Dans le cadre d'un séminaire clinique, nous avions à étudier
un cas réel qui s'adonnait à être d'actualité. Le cas s'appelle "Et si le
viol était légal". Il s'agit d'un patient qui participe à une thérapie de
groupe au cours de laquelle deux femmes racontent avoir été victimes
d'agression sexuelle. Le client leur dit qu'il ne comprend pas qu'elles en
fassent tout un plat et qu'ils s'adonneraient bien à un viol de temps en temps
si le viol était légal. Les étudiant.es du cours se sont mis à discuter du cas
en nommant, entre autres choses, de quelle façon il était possible de réagir
dans une situation comme celle-là. Plusieurs étudiantes ont témoigné de leur
sentiment d'agression viscérale que leur ont fait vivre ces propos. Je
m'adresse alors aux trois hommes de la classe: "Les gars, vous avez reçu
ça comment vous les propos du client?" Ils sont unanimes: "Ben
honnêtement Sophie? Ça ne m'a pas vraiment affecté".

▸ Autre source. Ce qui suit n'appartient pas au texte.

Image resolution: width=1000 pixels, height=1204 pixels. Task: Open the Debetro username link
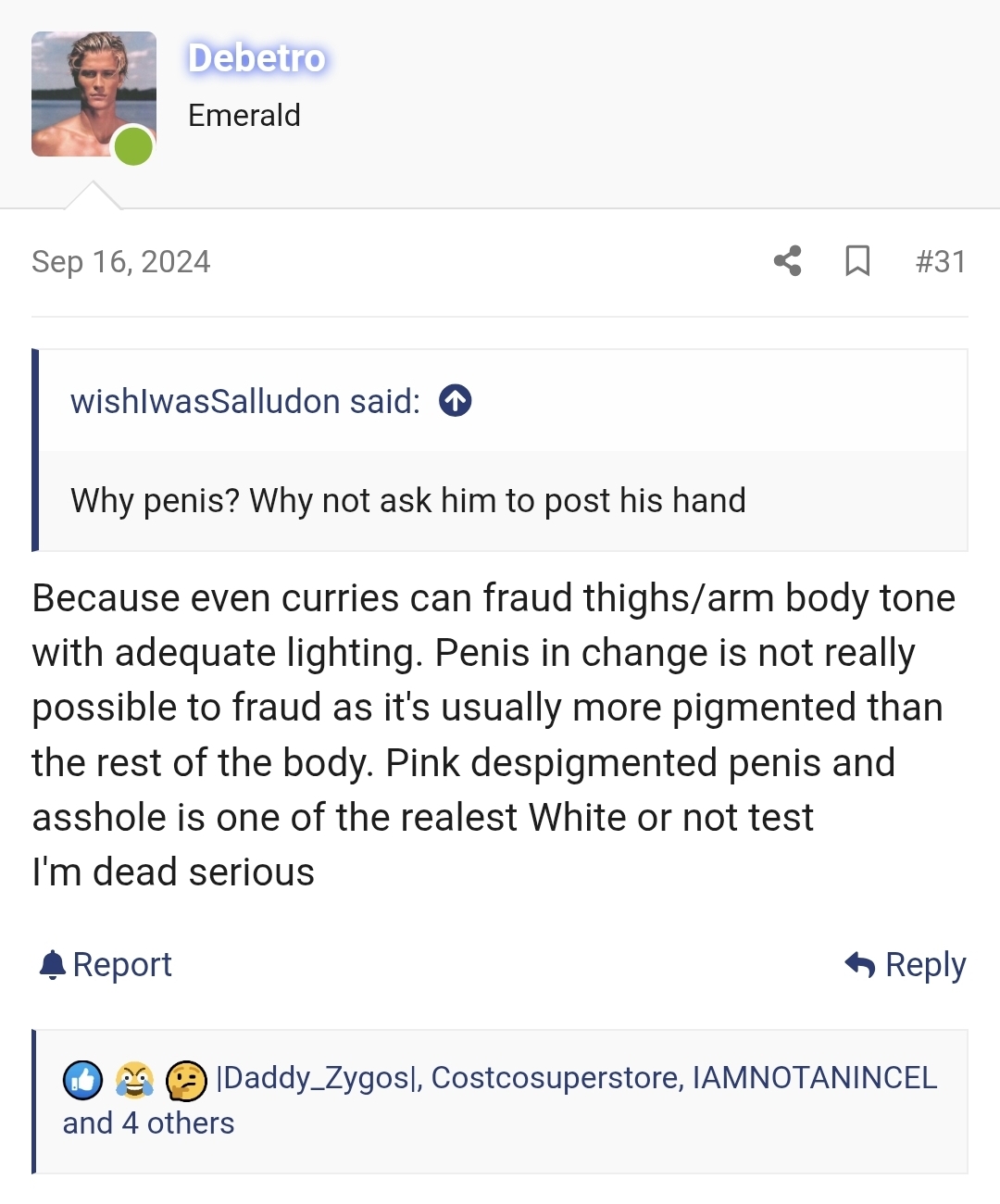pos(256,57)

Est-ce que leur réponse m'a surprise? Non. Elle n'a que
confirmé ce que des centaines de femmes disent ces jours-ci: la majorité des
femmes vivent avec un sentiment plus ou moins important que la possibilité
d'une agression sexuelle existe. Les hommes non. Ils ne connaissent pas cette
réalité. Pourtant, le client n'a pas mentionné que seul le viol de femmes
devraient être légal. Mais c'est implicite; seules les femmes se sont senties
concernées et ont une peur réelle que ça arrive. Parce que ça arrive trop
souvent.
Maintenant, en ce qui concerne votre recherche d'une femme
qui a été victime d'agression sexuelle qui supporterait votre opinion. En
avez-vous trouvé une? Et pourquoi une seule au fait? Une seule Québécoise victime
d'agression sexuelle qui partage votre avis, ça représenterait environ 1 / 1350
000. Un sur un million, c'est quoi? C'est représentatif de quoi une personne
sur un million? Mais bon, cette personne a droit à son avis.

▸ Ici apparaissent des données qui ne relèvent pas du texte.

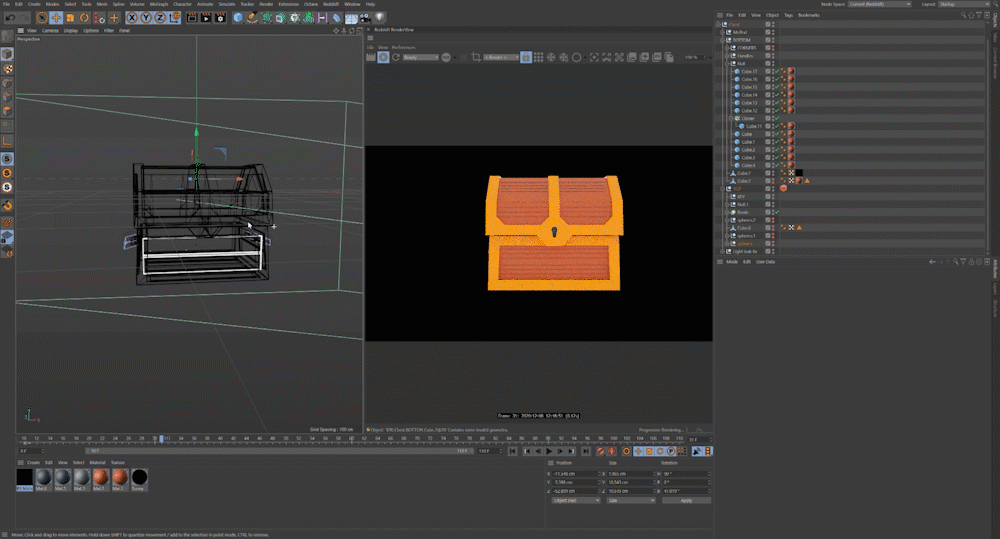Open the Layout dropdown set to Startup
Viewport: 1000px width, 539px height.
pos(965,4)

Ce que je voulais plutôt aborder, c'est pourquoi la quasi-totalité
des personnes victimes d'agression sexuelle, et encore plus celles qui ont fait
une démarche thérapeutique, ne seront pas d'accord avec vous. Connaissez-vous
les deux enjeux les plus importants pour les personnes qui ont été victime
d'agression sexuelle? C'est d'être crue. Et que leur agresseur regrette. Crue,
car les personnes victimes d'agression sexuelle dévoilent en moyenne à 7
personnes avant d'être crues. SEPT! C'est énorme 7! Ça fait 6 personnes de
confiance qui disent que c'est dans leur tête, qu'elles doivent exagérer ou qui
nient complètement. Et la principale réparation que la majorité des victimes
d'agression sexuelle souhaite avoir, c'est que leur agresseur regrette et
présente des excuses. Et ça n'arrive à peu près jamais.

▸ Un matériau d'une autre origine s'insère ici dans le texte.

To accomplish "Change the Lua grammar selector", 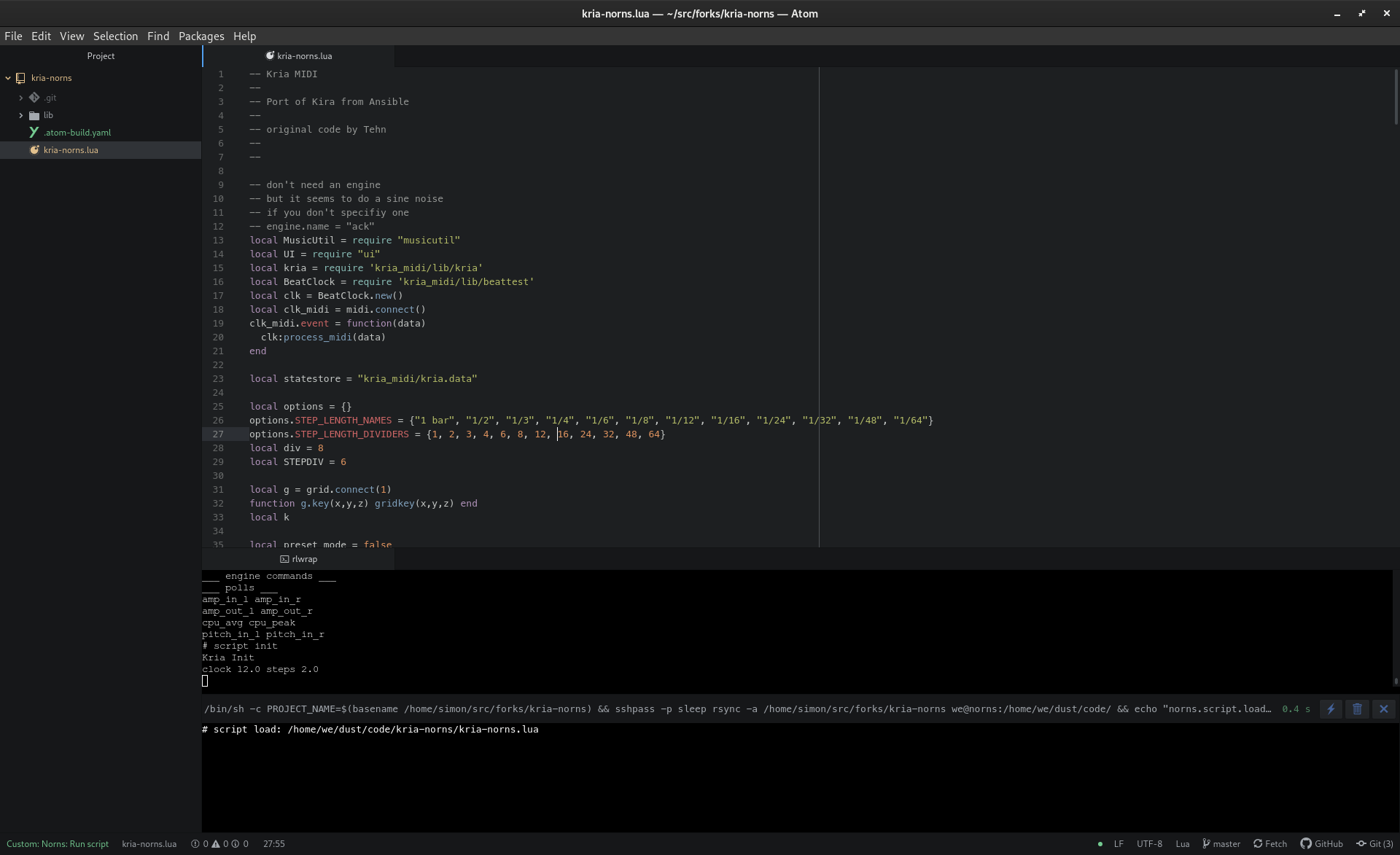I will pos(1182,843).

Je serais donc étonnée que des victimes d'agression sexuelle
qui ont cheminé soient horripilées de cette démarche, car elles ont souvent
elles-mêmes vécu dans le silence et le rejet/déni/ignorance intentionnelle de
leur entourage. Chacune d'entre-elles pourraient vous témoigner à quel point
elles auraient aimé pouvoir raconter leur histoire sans avoir peur d'être
jugée. Et c'est ce qui se passe en ce moment. Des femmes se disent "Ça
semble être possible aujourd'hui de parler et d'être crues". Être crue.
C'est souvent de ça qu’elles ont le plus besoin.